書籍「されど、海 存亡のオホーツク」 まえがき <1995年(平7)>
 書籍「されど、海 存亡のオホーツク」 まえがき 

 この二年間、つまり一九九二年の夏から、私はオホーツク海にとらわれてきた。その間、北方領土に最も近い、その返還運動のシンボルの町、根室をはじめ北海道のオホーツク沿岸を夏と秋、冬の三季にわたり調査し、一九九三年にはロシア領オホーツク海の沿岸を一か月歩いた。
 私の三十数年間の記録映画の仕事のうち、なかばは水俣病事件についてであった。主な舞台は九州、水俣。琵琶湖ほどの面積の内海・不知火海の記録である。
 そしてここ数年は水俣・不知火海とオホーツク海、南北に目配りしながら地球と海の将来について考えた。水俣病により、私たちは単に「海が壊され、埋められ、傷つく」のとはまったく質を異にする「海の病む時代」のきざしを不知火海に見た。
 オホーツクは大海とはいえ、ロシア人はこれを”内海”と呼ぶ。そして帝政時代から”宝の海”と称してはばからない。地図で見比べると、オホーツク海をたわわなぶどうの大きな一房とすれば、不知火海はその一つぶの種核ほどしかない。その不知火海を見慣れた眼には、オホーツクは巨大で復活のエネルギーをたたえた海、まだ、すべてまだ間にあう、いわば可能性を残した海に思われる。だが、同じく閉ざされた海である。資源のかたよった乱獲、密漁の横行、さらに核廃棄物の墓場となっている今、この海もまた病む日を迎える。一旦病めば、とりかえしがつかないであろう。
 オホーツクの沿岸漁業に限っていえば、日本のそれより数十年遅れていた。
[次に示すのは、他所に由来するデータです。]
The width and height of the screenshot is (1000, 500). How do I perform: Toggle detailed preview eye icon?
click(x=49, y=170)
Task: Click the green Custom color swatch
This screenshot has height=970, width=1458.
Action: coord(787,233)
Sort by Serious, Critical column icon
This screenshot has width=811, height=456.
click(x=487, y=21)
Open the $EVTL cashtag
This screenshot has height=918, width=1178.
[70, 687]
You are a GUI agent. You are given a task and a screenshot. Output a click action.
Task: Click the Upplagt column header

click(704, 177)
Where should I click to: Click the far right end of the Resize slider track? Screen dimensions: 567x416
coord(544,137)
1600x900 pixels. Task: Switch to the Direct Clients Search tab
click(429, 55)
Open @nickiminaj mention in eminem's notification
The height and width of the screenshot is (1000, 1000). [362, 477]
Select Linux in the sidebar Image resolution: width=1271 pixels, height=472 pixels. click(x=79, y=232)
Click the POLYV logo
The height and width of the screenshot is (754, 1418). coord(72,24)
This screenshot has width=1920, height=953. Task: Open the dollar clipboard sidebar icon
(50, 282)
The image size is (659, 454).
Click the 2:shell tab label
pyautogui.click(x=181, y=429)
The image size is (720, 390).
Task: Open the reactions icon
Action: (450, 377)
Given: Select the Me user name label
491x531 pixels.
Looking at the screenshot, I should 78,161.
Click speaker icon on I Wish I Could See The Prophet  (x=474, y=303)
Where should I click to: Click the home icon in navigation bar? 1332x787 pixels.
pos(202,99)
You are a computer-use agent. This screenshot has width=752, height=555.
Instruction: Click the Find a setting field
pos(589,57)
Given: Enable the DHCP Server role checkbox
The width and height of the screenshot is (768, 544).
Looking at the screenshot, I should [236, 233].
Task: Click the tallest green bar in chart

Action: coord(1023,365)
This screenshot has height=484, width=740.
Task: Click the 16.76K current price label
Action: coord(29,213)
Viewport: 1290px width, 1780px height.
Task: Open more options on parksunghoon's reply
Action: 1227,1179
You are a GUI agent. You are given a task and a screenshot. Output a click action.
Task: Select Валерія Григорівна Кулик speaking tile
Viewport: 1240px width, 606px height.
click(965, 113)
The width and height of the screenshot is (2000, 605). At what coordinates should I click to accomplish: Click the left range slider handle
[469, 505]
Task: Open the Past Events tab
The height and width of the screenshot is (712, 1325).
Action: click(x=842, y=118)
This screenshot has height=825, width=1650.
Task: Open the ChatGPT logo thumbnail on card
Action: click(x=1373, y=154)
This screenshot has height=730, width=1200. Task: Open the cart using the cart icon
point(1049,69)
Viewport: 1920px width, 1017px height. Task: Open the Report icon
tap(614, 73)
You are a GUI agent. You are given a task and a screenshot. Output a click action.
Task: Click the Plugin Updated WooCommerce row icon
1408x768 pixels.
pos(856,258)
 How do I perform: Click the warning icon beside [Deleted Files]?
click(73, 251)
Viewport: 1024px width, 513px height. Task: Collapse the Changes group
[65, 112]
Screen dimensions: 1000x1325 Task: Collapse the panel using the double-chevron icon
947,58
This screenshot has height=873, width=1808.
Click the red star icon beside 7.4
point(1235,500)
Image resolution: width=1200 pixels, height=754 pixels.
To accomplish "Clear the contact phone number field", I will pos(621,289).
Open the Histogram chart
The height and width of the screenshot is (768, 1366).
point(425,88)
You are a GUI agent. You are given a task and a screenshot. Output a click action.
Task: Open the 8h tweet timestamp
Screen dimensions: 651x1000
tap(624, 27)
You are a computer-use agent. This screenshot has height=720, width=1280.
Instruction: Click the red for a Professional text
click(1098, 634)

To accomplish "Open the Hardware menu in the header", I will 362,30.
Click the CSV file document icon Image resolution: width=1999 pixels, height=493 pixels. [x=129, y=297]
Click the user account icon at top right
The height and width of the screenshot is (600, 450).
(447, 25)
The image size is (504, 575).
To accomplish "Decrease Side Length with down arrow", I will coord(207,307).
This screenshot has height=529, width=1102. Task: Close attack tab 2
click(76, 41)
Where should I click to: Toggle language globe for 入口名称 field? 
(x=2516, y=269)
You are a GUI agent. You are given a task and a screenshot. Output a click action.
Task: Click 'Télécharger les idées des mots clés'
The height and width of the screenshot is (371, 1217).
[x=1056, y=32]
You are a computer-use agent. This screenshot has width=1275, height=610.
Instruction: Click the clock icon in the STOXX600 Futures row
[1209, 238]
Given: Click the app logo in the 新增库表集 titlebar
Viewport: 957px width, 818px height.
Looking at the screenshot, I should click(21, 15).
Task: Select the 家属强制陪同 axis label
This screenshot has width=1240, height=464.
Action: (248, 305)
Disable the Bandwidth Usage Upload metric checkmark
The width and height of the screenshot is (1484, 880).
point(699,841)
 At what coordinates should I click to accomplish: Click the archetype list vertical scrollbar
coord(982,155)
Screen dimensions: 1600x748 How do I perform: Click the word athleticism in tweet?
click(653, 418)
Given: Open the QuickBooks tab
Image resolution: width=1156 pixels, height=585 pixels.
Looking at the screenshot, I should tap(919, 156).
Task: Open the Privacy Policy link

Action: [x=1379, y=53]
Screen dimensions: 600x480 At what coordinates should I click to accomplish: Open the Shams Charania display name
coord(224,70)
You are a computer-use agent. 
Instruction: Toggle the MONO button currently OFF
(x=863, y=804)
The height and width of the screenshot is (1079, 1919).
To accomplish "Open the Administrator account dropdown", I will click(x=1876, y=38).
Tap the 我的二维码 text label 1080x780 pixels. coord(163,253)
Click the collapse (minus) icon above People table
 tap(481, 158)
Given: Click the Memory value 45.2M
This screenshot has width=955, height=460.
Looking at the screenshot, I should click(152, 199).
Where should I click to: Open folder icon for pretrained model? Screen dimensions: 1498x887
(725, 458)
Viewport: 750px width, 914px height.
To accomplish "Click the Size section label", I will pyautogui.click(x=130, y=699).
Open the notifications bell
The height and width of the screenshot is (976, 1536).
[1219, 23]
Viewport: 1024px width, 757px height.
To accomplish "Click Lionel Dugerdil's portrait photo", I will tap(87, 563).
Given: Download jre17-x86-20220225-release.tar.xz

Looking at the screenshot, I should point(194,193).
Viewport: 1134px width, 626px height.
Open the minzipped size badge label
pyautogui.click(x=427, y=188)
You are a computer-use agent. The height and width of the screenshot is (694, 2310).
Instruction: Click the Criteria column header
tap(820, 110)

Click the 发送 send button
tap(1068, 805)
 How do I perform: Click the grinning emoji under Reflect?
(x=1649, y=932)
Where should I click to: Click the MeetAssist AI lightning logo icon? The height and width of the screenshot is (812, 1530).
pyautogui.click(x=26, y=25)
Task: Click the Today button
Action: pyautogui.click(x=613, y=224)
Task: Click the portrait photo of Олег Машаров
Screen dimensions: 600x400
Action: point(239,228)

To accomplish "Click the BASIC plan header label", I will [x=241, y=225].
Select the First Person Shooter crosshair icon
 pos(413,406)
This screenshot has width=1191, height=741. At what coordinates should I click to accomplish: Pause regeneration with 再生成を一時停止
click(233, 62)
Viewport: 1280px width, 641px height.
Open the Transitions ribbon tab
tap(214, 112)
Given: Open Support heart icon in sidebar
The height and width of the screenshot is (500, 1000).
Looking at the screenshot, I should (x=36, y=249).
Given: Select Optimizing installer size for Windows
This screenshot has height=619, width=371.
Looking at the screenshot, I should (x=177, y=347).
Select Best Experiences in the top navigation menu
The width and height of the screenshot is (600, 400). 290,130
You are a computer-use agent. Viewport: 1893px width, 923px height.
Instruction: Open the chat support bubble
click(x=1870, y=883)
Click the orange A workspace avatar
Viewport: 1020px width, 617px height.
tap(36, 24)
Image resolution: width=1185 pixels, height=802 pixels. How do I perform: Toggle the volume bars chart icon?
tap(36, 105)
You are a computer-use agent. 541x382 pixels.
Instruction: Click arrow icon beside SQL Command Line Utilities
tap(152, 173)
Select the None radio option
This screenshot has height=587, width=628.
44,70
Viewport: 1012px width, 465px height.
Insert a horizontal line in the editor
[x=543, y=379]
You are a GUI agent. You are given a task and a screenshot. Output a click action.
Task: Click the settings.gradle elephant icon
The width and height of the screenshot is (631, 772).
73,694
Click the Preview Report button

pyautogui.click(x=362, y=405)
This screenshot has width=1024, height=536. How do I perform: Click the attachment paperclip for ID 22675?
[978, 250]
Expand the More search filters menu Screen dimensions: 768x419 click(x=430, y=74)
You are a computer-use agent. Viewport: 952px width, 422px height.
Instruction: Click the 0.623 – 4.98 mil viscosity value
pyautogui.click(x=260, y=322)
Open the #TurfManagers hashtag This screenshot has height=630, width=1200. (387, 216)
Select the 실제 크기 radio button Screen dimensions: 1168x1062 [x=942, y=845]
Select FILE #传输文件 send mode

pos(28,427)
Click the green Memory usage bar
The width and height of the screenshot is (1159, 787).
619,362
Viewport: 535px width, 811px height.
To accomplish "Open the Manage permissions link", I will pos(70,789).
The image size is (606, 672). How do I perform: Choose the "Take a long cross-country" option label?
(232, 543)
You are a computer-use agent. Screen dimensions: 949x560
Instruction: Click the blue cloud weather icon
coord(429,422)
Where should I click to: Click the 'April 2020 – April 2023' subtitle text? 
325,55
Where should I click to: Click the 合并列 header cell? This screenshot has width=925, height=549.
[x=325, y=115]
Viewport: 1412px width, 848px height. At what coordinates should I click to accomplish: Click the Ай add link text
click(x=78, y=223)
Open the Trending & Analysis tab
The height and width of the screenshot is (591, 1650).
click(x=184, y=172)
ロシアの漁業者でミナマタ病などを知るひとはまず皆無といってよい。海の病む時代は想像すらしていない。そこに救いも憂いも覚える。
 一記録映画作家の私は映画を作るために見、知りえた人物と自然を語りたい。物ごとを鳥かん図的に見ることは欠かせない。が、私はやはり地を這う虫の眼のような見方しかできない。映像としての細部の発見を書きたいのである。北海道とオホーツクという魅力のある対象に出会ったからだ。北方領土からオホーツクへ、その遍歴の意図を、この二年間をリアルタイム的にお伝えすることでお分かり頂ければ幸いである。